FIXED CONTAINED, Curated by Tomokazu Matsuyama: Kotaru Nukaga | Tokyo, Japan
KOTARO NUKAGA is pleased to present FIXED CONTAINED, a group exhibition of seven international contemporary artists: Brian Alfred, Firelei Báez, Inka Essenhigh, Nir Hod, Tony Matelli, Tomokazu Matsuyama, and Carlos Rolón. This exhibition is guest curated by Matsuyama, and will be on view from April 20, 2019 through June 29, 2019
Each of the artists featured in FIXED CONTAINEDsamples ornamental aspects of visual material culture. Rather than merely using such elements for their patterned forms, the artists mix them in unique ways to create works that message the complexity of our times. Alfred’s work features flat and abstracted lines in his paintings to illuminate the two-dimensional skeleton of urban views. Similarly, Essenhigh uses seemingly organic shapes and structures to create dream-landscapes for the viewer. While differing in mediums, both Báez and Matelli investigate the human form; Báez combines a variety of ornamental patterns that together form fluid portraitures of strong spirits, and Matelli uses the traditional mediums of marble and painted bronze to mash-up traditional statuesque forms with quotidian waste from our everyday. Rolón combines flat gold leaf or mirrored backgrounds with a foreground explosion of shapes and flowers reminiscent of bird and flower paintings from the Eastern painterly tradition. Hod creates shiny mirrored surface paintings that reflect back an abstracted version of the viewer to themselves. Matsuyama continues to fuse publicly recognizable elements of contemporary culture with traditional iconography to create a contemporary vision of the now.

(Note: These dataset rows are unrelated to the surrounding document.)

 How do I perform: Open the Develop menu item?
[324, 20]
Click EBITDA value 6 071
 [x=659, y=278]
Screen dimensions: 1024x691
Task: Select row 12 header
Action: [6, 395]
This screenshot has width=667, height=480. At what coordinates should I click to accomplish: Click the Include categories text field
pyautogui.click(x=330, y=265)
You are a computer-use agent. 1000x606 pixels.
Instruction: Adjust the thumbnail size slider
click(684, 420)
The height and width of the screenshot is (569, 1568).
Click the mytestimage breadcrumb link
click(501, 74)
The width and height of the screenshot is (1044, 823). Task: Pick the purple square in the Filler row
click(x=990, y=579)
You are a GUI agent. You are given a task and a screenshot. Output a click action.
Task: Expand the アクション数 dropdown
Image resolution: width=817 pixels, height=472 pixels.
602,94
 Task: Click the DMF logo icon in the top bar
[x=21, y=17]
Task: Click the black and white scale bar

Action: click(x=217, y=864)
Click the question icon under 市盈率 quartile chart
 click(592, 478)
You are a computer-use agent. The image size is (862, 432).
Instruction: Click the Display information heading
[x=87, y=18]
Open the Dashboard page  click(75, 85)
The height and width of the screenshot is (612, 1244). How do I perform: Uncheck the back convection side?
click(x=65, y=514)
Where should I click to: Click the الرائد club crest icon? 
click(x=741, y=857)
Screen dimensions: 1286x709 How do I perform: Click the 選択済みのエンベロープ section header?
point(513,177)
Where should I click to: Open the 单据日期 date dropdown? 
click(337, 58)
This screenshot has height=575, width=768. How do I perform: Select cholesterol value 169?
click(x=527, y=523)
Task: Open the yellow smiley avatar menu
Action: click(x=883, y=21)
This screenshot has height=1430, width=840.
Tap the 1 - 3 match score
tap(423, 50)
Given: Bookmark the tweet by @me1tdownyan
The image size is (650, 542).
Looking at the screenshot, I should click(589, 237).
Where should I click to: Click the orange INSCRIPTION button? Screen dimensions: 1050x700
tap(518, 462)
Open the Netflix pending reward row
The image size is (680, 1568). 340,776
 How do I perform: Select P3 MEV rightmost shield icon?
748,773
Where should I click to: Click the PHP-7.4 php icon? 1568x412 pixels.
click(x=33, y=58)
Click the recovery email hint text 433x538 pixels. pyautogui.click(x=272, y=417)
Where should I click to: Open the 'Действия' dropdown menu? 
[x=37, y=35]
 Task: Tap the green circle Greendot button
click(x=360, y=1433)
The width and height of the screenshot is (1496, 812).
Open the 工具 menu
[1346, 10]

The title of the exhibition, FIXED CONTAINED, references a potential contradiction between adapted or remixed objects, and the reality that the structures placed around such objects can be made fluid in order to provide for new meanings. The artists featured in this exhibition play with this tension by contesting the dichotomy between that which is non-functional adornment and that which is otherwise not. Taking these works entirely outside of the realm of the useful, these works instead point to the hybridity and complexity of the world we live in, by strategically sampling and further remixing these flat, ornamental patterns or elements. In doing so, each of these artists posits their own answer to the complex multi-layered world we inhabit. By expanding and, at times, exploding the ‘contained’ vessel, these artists clarify that the act of recombination not only requires deep knowledge of, and respect given to, the past, but may be one of the only ways to innovate in today’s information-overladen society.